HOW TO COMPLETE THIS TASK |
Extend the passage on Medicare coverage for ESRD patients, picking up right after its final sentence.

··· PROVIDED PASSAGE

With original Medicare, you can go to any doctor or provider that accepts Medicare and is accepting new patients. ESRD patients will need Part A, Part B, and usually Part D to get all the benefits available to them.
Medicare Part A does not usually require a monthly premium. Part A Covers:
- Inpatient hospital care
- Inpatient care in skilled nursing facilities, hospice, and some home health care
There is a monthly premium for Medicare Part B. After you pay a yearly deductible, Medicare will pay 80 percent of your monthly costs and you will be responsible for paying the remaining 20 percent. If you have a secondary form of insurance, it can cover these additional costs. Part B Covers:
- Doctor’s services, outpatient care including dialysis treatments, and home health care.
- Some preventive services to help maintain health and to keep certain illnesses from getting worse.
Medicare Part B will cover most of the drugs you may need during your dialysis treatment. However, it will not cover the medications you need to get through your pharmacy including prescriptions for other health conditions such as high blood pressure, high cholesterol, or diabetes. These drugs can be covered by Medicare Part D, which is offered by private insurance companies approved by Medicare and requires a monthly premium in addition to Part B payment. Some dialysis facilities and corporations have their own pharmacy where you can buy your medications.
Medicare Part C is referred to as a Medicare Advantage Plan. Medicare Advantage plans are health care plans offered by private insurance companies that provide extra benefits and coverage.
With a Medicare Advantage Plan or ‘MA’ Plan, you use a health insurance card and may be restricted to see certain doctors or hospitals that are a part of your plan. MA Plans include:
- Medicare Health Maintenance Organizations (HMOs)
- Preferred Provider Organizations (PPO)
- Private Fee-for-Service Plans
- Medicare Special Needs Plans
ESRD patients are only eligible for Medicare Advantage if:
- You’re already in a Medicare Advantage Plan when you develop ESRD. You may be able to stay in your plan or join another plan offered by the same company.
- You’re already getting your health benefits (for example, through an employer health plan) through the same organization that offers the Medicare Advantage Plan.
- You had ESRD, but have had a successful kidney transplant, and you still qualify for Medicare benefits (based on your age or a disability). You can stay in Original Medicare, or join a Medicare Advantage Plan.

······
··· GIVEN INFORMATION

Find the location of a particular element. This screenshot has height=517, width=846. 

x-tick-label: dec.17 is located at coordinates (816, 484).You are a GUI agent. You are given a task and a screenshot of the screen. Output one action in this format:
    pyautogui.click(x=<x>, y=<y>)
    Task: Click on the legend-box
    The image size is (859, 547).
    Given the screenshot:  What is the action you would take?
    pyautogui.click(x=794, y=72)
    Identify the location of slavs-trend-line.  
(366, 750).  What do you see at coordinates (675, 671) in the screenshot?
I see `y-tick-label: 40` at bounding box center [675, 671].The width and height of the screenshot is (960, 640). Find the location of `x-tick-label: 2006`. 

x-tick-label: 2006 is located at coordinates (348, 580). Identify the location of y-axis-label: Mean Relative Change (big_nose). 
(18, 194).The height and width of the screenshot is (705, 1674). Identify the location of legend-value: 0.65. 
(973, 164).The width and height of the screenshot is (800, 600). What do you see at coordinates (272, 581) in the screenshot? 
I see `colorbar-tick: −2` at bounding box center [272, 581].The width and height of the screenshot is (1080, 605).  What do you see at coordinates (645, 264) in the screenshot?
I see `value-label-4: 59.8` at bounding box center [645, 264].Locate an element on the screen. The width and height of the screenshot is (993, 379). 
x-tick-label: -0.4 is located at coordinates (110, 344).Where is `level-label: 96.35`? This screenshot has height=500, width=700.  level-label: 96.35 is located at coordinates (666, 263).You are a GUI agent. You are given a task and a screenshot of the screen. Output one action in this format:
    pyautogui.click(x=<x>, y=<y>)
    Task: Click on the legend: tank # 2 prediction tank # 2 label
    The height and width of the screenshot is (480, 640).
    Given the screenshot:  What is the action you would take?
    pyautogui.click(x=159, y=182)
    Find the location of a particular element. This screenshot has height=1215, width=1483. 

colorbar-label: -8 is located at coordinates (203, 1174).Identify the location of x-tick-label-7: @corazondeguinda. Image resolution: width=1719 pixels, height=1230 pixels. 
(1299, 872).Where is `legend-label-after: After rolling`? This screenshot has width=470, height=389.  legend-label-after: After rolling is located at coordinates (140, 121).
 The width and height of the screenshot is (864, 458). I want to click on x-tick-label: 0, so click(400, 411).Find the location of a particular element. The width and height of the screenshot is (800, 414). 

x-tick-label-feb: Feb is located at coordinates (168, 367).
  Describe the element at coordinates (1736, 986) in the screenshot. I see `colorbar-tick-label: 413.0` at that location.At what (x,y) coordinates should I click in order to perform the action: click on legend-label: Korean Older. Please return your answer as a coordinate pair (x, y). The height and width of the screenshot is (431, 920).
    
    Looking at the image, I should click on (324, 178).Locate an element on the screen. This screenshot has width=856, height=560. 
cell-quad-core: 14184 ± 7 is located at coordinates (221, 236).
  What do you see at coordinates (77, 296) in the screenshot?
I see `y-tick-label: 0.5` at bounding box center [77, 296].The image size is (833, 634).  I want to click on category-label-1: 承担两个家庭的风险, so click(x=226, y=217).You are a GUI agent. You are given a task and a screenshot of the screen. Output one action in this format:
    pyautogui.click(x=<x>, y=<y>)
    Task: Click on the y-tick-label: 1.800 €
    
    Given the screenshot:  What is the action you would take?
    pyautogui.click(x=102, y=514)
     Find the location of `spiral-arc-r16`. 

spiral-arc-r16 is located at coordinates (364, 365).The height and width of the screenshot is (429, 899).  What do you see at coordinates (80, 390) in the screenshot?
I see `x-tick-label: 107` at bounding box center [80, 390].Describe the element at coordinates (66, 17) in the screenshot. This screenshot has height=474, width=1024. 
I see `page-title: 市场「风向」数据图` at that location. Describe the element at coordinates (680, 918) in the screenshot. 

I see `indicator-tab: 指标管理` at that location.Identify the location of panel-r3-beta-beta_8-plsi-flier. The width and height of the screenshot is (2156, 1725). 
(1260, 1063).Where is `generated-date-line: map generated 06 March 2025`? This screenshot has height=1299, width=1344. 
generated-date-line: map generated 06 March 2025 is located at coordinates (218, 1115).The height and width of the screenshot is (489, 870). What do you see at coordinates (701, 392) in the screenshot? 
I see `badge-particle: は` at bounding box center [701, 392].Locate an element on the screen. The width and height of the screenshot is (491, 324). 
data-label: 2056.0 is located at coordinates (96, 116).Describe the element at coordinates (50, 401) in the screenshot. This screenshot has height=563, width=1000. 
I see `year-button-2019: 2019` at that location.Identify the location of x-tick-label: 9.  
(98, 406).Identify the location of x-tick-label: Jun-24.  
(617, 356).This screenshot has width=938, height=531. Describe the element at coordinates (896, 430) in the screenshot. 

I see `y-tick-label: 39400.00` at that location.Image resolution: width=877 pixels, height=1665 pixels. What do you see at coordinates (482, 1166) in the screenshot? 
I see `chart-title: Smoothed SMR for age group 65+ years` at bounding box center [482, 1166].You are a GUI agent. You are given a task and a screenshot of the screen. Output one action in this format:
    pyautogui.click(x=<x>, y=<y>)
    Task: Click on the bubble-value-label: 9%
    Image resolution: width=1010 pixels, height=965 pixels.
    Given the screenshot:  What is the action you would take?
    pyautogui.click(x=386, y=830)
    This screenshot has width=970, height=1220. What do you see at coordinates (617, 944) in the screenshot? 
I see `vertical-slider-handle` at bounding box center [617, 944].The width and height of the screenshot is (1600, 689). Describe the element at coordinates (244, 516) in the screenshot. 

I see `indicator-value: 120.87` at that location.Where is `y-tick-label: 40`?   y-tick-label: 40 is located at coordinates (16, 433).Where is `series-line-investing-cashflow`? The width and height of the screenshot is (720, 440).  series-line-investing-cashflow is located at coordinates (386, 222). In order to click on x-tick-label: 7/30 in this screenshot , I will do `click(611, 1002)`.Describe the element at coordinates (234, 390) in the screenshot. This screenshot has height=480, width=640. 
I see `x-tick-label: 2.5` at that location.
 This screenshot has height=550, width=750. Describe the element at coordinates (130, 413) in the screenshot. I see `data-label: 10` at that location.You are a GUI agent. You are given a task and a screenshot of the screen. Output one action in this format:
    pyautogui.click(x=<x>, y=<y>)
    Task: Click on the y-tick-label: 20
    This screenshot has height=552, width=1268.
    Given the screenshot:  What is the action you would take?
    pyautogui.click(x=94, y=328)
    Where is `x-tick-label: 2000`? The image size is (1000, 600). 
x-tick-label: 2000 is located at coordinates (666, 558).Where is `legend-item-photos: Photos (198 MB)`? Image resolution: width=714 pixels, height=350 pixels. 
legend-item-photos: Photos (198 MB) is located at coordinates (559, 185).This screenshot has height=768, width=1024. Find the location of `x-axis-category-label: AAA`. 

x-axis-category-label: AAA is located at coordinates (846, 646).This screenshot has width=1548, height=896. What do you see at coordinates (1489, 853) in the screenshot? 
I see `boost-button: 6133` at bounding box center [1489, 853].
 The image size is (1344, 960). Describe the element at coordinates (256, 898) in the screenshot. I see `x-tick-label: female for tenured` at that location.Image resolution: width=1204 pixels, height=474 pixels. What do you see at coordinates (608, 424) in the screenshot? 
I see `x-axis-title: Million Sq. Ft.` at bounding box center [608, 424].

······

REPLY TO THE TASK |
- You may be able to join a Medicare Special Needs Plan (SNP) for people with ESRD if one is available in your area.
You have a one-time right to join another MA plan if both of the following are true:
- You have ESRD and are in a Medicare Advantage Plan
- The plan leaves Medicare or no longer provides coverage in your area. You don’t have to use your one-time right to join a new plan immediately.
If you are interested in joining a MA Plan or have questions, you can contact the state health insurance assistance program, Medicare.gov, or call Medicare at 1(800) 633-4227.
Medigap is a supplemental insurance policy that is designed to cover health care costs that Medicare doesn’t cover. This means Medigap insurance will cover the additional 20 percent costs that Medicare does not pay, such as co-pays or deductibles. You must have Original Medicare Part A and B to purchase a Medigap Policy, and Medigap policies require a monthly premium in addition to Part B.
Unfortunately, Medigap is not currently available to all dialysis patients. It is available to all patients over the age of 65, but only available to those under 65 in 28 states. Find out if your state offers Medigap coverage.
Medicaid is a state program that is available to those with low income and/or resources. Some people who have Medicare use Medicaid a secondary insurance to cover the 20 percent that Medicare does not. If a patient doesn’t qualify for Medicare, Medicaid can be used as the only coverage.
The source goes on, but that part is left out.